Regardless of aetiology the prognosis for paediatric patients with PVS remains poor. There is a suggestion from published series that early surgical intervention in suitable cases with sutureless techniques may be associated with better outcomes, but this is far from proven and remains hotly debated. The difficulty lies in identifying those cases likely to benefit. Diagnosis in infancy, markedly elevated mean pulmonary artery pressure, multiple vein involvement and congenital rather than acquired disease may be associated with a worse outcome [3]. In those cases not deemed suitable for surgical intervention two-year survivals of 40-50% are consistently reported across case series [1, 2, 6, 79, 80]. It is particularly problematic comparing outcomes between different techniques as published series are small, retrospective and not randomised. Given that it is likely that more severe cases would undergo a catheter rather than a surgical procedure it is not possible to compare the two approaches. Rapid restenosis is well documented with all catheter interventions [3, 7, 62]. The concerning lack of evidence that an intervention alters the natural progression of the disease means that therapy needs to be directed towards achieving symptomatic improvement.

Predictors of poor outcome or rapid progression of disease that might guide the timing of intervention and the type of intervention performed are lacking. Earlier age of onset particularly in infancy, multiple involved veins, associated cardiac malformation and higher initial pulmonary artery pressure are identified variables but are not especially helpful in the day-to-day management of an individual case [3]. Primary PVS may also be a worse prognostic variable than secondary or acquired PVS following repair of TAPVD [27, 28, 50, 81].
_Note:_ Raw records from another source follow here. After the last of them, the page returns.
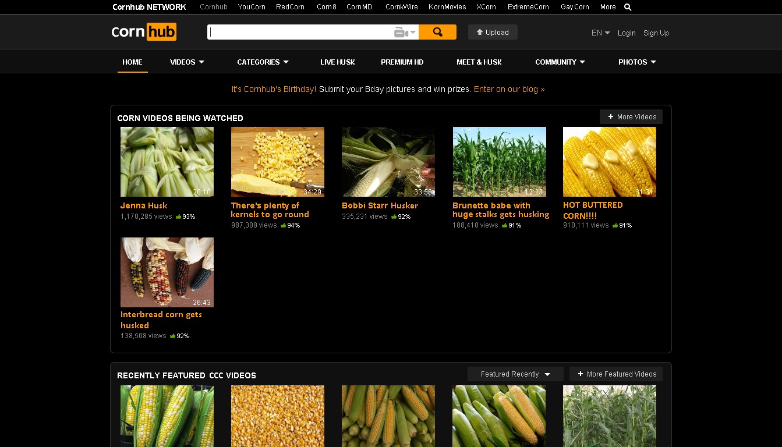Screen dimensions: 782x447
Task: Expand the Featured Recently dropdown
Action: (x=515, y=374)
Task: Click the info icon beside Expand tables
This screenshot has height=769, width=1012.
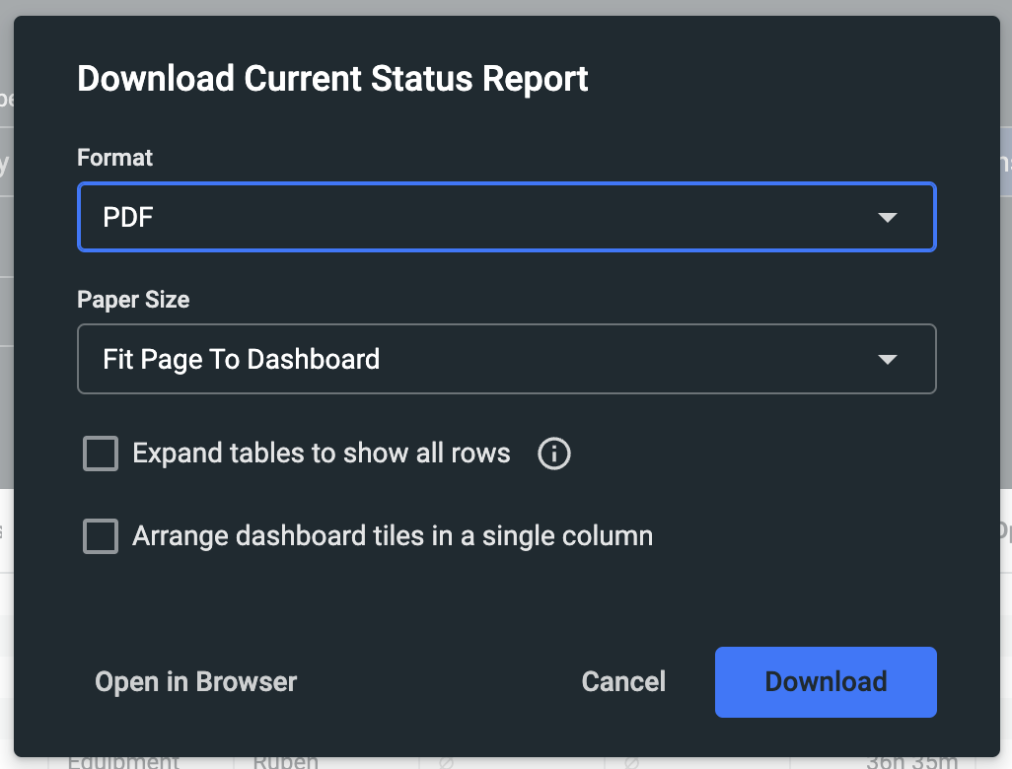Action: pos(553,454)

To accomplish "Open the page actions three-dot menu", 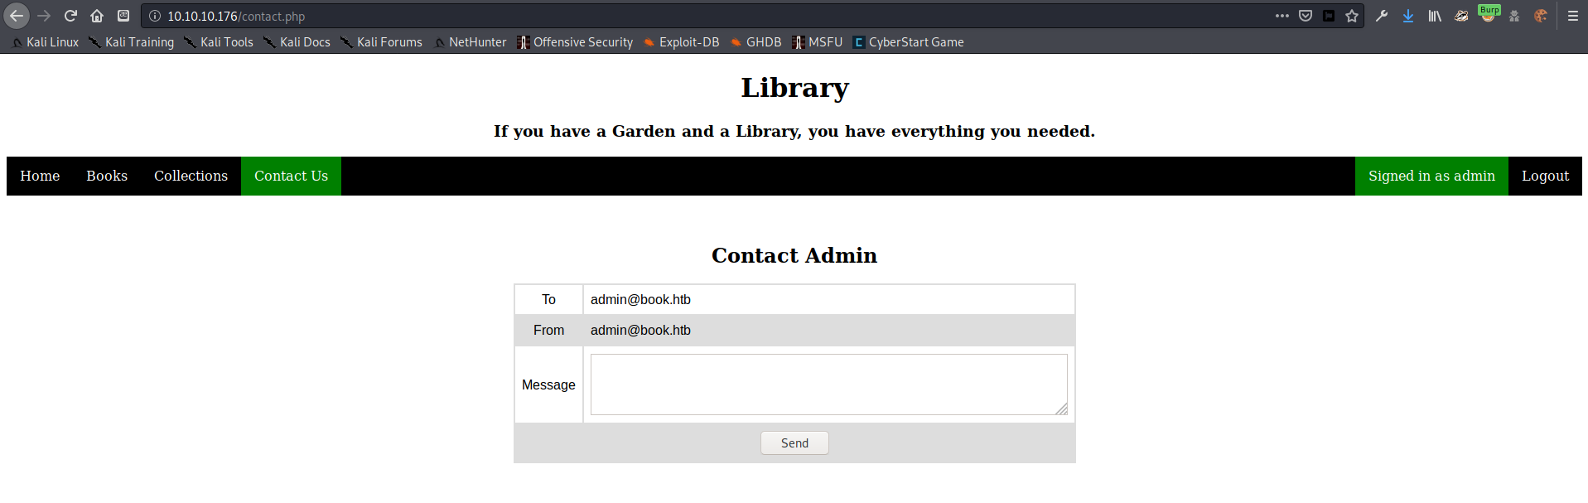I will tap(1282, 16).
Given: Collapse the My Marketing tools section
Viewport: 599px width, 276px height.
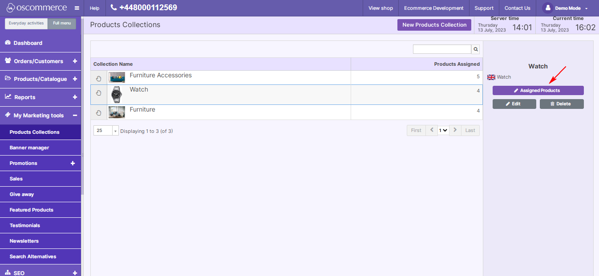Looking at the screenshot, I should pos(75,116).
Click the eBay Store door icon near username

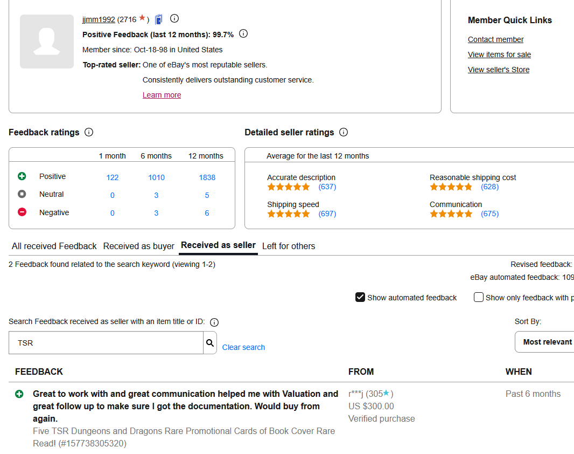(x=158, y=19)
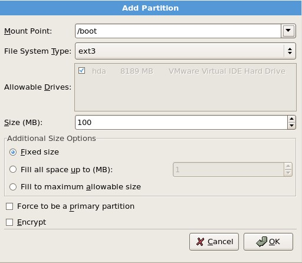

Personal perspective - Neil Wilson

Pulmonary vein stenosis is an extremely rare condition such that most interventionists will only manage a small number of cases during their careers. The rarity of the lesion precludes objective direct comparison of differing techniques because case series are small. As we mention in the text, the emergence of cutting balloons, stent angioplasty and drug-eluting stent use are symptoms of the progressive disease which one is dealing with in most cases. Despite the progression of this disease surgery is favoured initially by most institutions. Ultimately, therefore, catheter-based procedures are performed late on very sick infants. Over the last two decades we have moved from a more aggressive approach to a more balanced position as the hoped-for improvements have not been realised. Thorough multimodal diagnostic assessment is essential if we are to understand the nature of the condition. Timely angioplasty, usually on a repeated basis followed by close follow-up, is our procedure of choice. More aggressive approaches with stent placement are adopted when there is significant recoil of a lesion and the clinical situation affords no other option. These infants are often ventilator dependent and have severe pulmonary hypertension. This is a condition for which a national register of data may prove useful and dialogue with international colleagues of emerging techniques is likely to be of more use than review of the literature. Objectives need to be realistic with an overall aim of improving quality of life. Education and counselling of the parents should honestly reflect this.